In a calm state of mind, the reverse happens. We even tend to take the middle road, driving at a slow pace of 50 km/h or the like. Everything seems beautiful, even the child running crazily well before the zebra crossing and right in front of your car.

I have often heard many who drive speak about the insane manner in which Pakistanis usually drive their cars or, in general, their vehicles. But nobody I have ever heard even thinks about the reason behind it. All we see is the surface and we are all complacent at that.

I think this is the story of our lives, too. How we judge people on their face value, how we associate certain characteristics with them without thinking why they might have reached to such an end.

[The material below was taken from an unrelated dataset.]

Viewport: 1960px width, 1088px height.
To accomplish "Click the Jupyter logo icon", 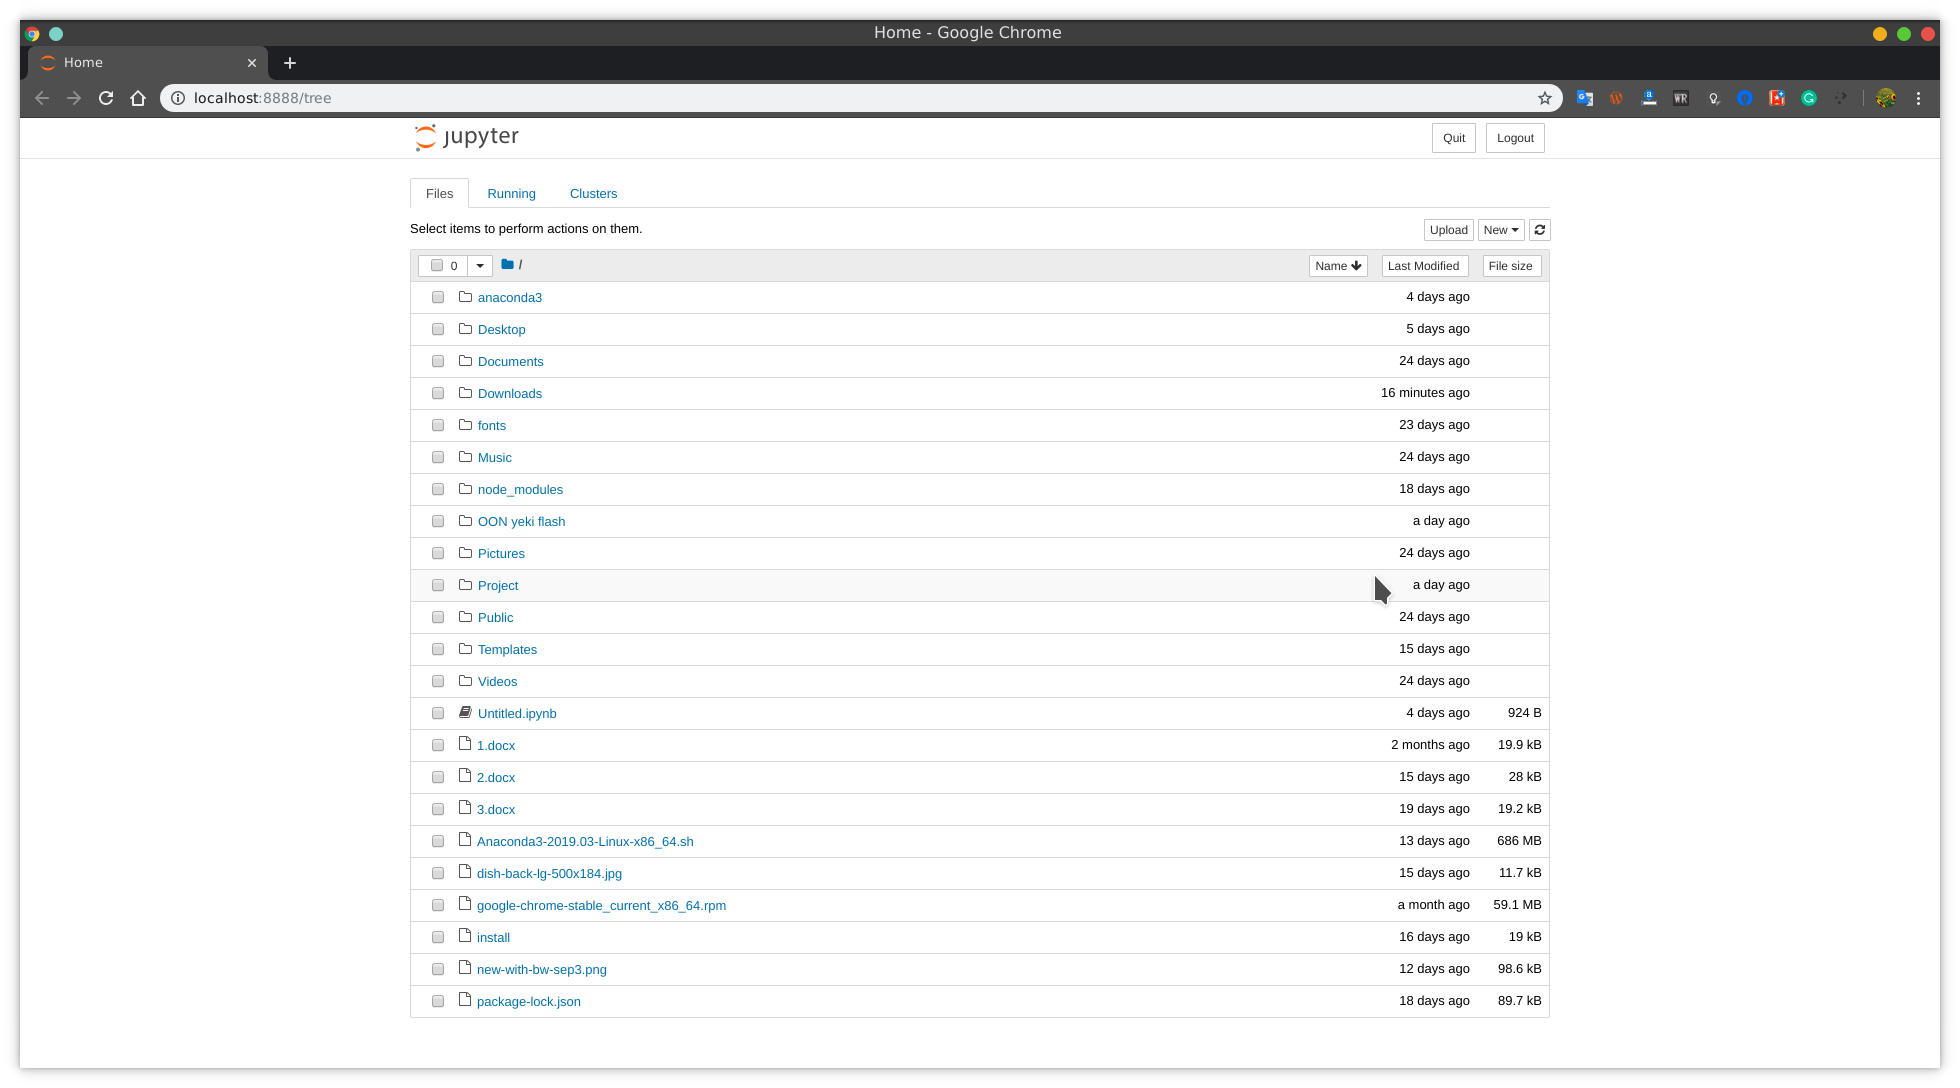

Once in a theatre workshop I asked our instructor, "Don’t you think acting is all about lying? You are not in love with someone and yet you ‘pretend’ to be in love! How can you do that? How can such a person live with him or herself?"

The answer to this changed the way I see things. I was told that there is a story behind everyone. The way someone stands, move his/her hands, says something, put their arm one on top of the other, everything has a story. Everything! So the actor does not feel shamed in lying since he is telling a story. It is like the end exceeds the means.

And, I found that this is true.

This is the story of our lives, too. How we judge people on their face value, how we associate certain characteristics with them without thinking why they might have reached to such an end.

We all have a story that shapes our present selves. Some little thing in the past or a huge event in the past, anything and everything contributes in making us who we are in this present moment. The sad part is that most of us just forget to observe and are more quick to judge.

The ‘rattling pieces,’ as I call the stories from the past, are inherent to all of us. For some these pieces make more noise; for others they make less. But the noise is there in one form or the other.

Some have achieved a state where they could silence the rattle but that does not mean that the pieces have vanished all together. They stay. And they shape us for who we are and who we will become one day.